P. 8: «Pressar l'esame delli due priggioni. Far chiamar l'oste del Selvaggo, incontro la casa di Vandomo, dove hanno allogiato Avancourt e Brassi, e l'oste vicino alla riviera dove erano undici il lunedi a sera. Interrogar li lacchè (les laquais) delli suddetti per saper se sono stati a Parigi, e cosi li esamineranno sopra questo punto. Il marchese d'Aligre fa assemblee di gentiluomini in casa sua con denari di Vandomo, e predica di darsi a lui. Briglié (Brillet), Foucré (Fouqueret), de Lié, et altri sino al numero di 24 sono partiti: si crede già imbarcati per Inghilterra in un vassello che era pronto dà sei settimane in quà per questo effetto. Il fratello di Brassi dice che Vandomo sospetti delli suddetti perche non si sono difesi. Che di Arlé (Harlay) sia andato ad incontrar S. A. al camino di Orleans, et che si fanno assemblee in casa del detto di Arlé.»
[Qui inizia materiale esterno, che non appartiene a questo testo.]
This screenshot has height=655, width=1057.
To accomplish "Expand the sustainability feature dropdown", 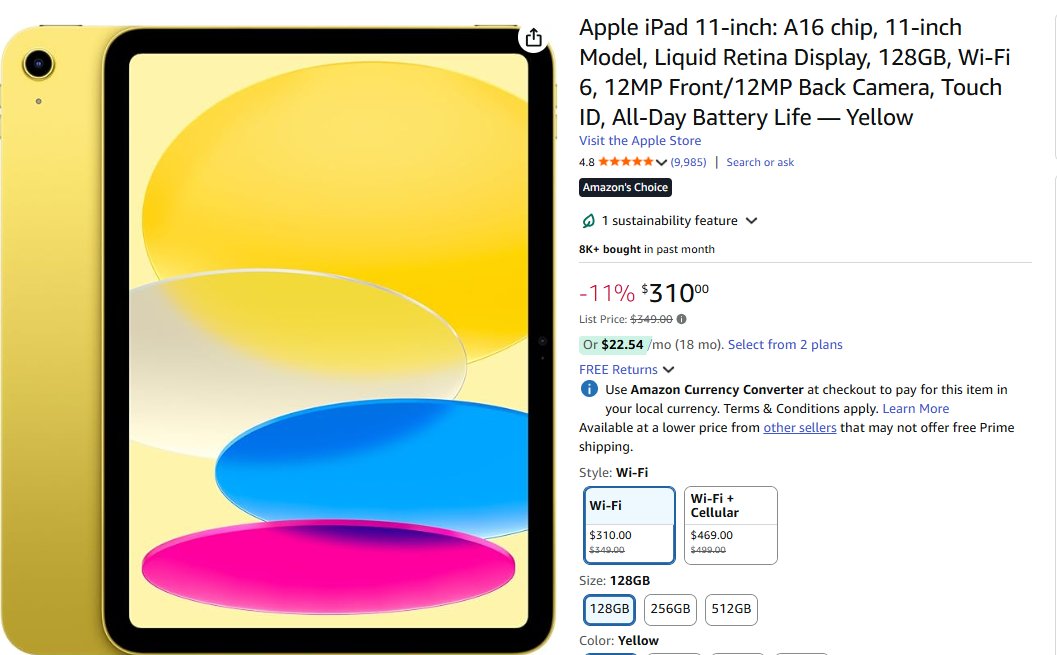I will 752,221.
P. 9: «Tremblé (Tremblay, gouverneur de la Bastille) m'ha detto che Limoges (l'évêque de Limoges) mi vuol gran male; che l'ha sollecitato per sapere quello dicevano li due priggioni alla Bastiglia, concludendo che il cardinale Mazarin saria atrapé, havendo fattoli metter priggioni per giustificar almeno in apparenza l'ingiustizia fatta a Bofort. Io ho detto a Tremblé di dirli di nuovo che non confessano cosa alcuna e che si difendono bene, per confirmarlo cosi nella credenza che ha, e perche dandone avviso a Vandomo, come farà, si riassicurino e ritornino le persone partite, afin di poterne prender qualcheduna.»
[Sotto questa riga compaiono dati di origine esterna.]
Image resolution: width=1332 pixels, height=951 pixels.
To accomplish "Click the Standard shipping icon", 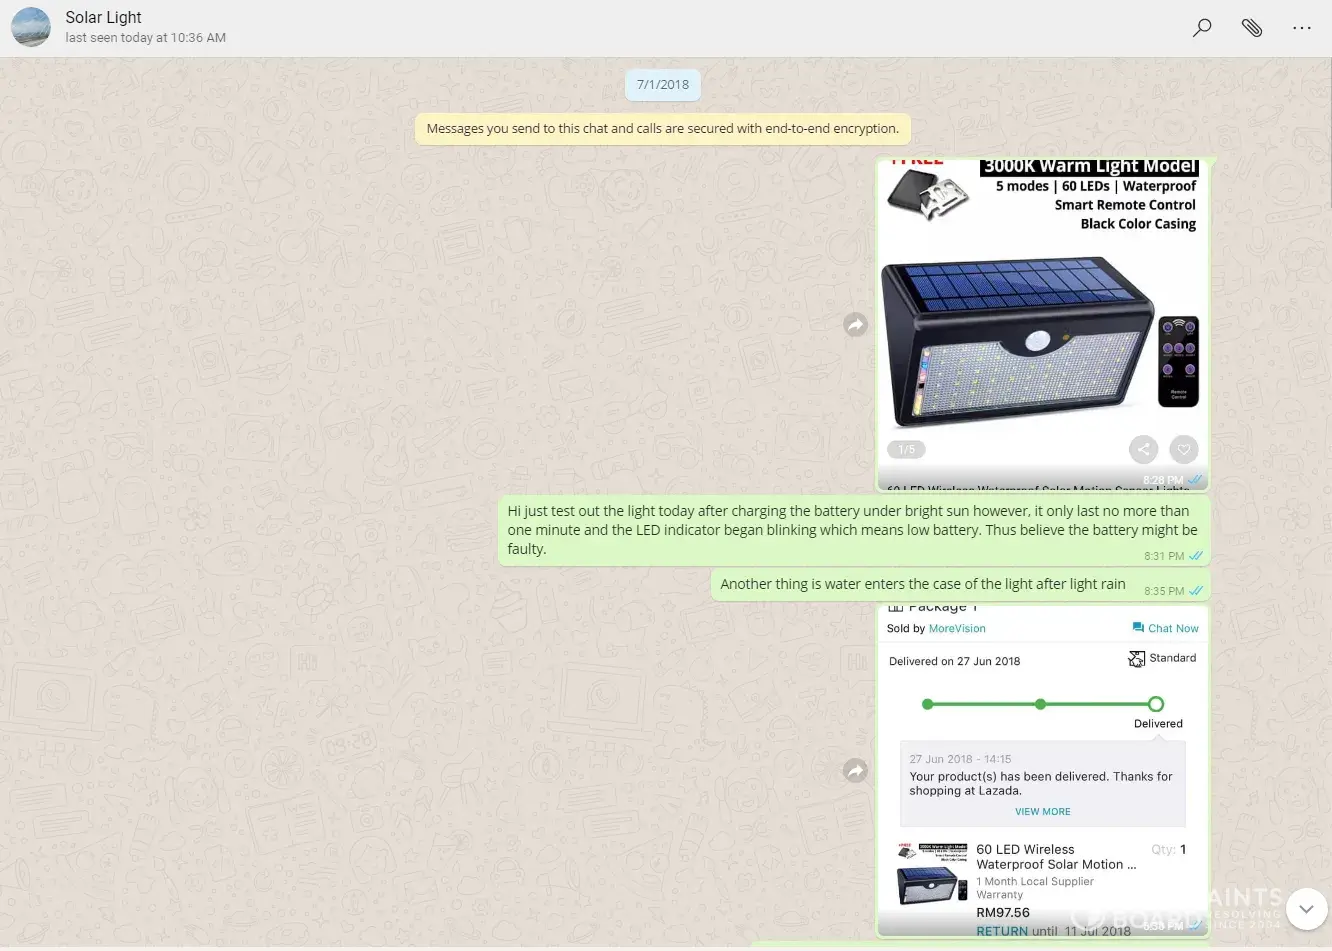I will [x=1137, y=659].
P. 14: «Lettera di Cheverosa al Duca di Guisa sopra la sua condotta per sapere se la disapprovava come si diceva.»
P. 17: «Marchese d'Aligre è stato dà me. Campione e Beauregard dà lui offertimi di farli prender priggioni.»
P. 21: «Assemblea de' Principi a Fonteneblo per la S. Uberto per disfarsi di me e risolvere etc.»
P. 26: «A Villeprou (Villepreux) e Nuesi (Noisy) assemblee di gente di Parigi et Aneto.»
P. 27: «S. M. sappia in particolare di S. Alt. quello si dovrà fare di M. di Vandomo, dicendoli che io non parlo perche è mio interesse, e che è necessario prendere una buona risolutione per rumpere tutte le caballe che repullulano. Li nemici del cardinale pensano di nuovo a quelche estremità contra lui perche vedono che si governa in modo che li Parlamenti, li Ecclesiastici, li grandi et il popolo concorrano ad amarlo e stimarlo, crederlo necesario, desinteressato e zelante per il bene dello stato, e li detti nemici riconoscono che all'avvenir sarà sempre più.»
P. 34: «Andar alla Sorbona al servitio del Cardinale.»—«È certo che Giar (Jars) porta parole a S. M. della parte di Chatoneu, etc.»
P. 45: «La Schiatra con 10 cavalli, la viglia di Natale, dalla parte di Aneto; ben montati tutti con pistoletti, e cavalli di relasso. Entrò di notte e si trattene al passo di Madrid mezza hora. Si separò con 5 cavalli, e mando li altri avanti al Rulli (Reuilli) dove si riuni et entrò in Parigi.»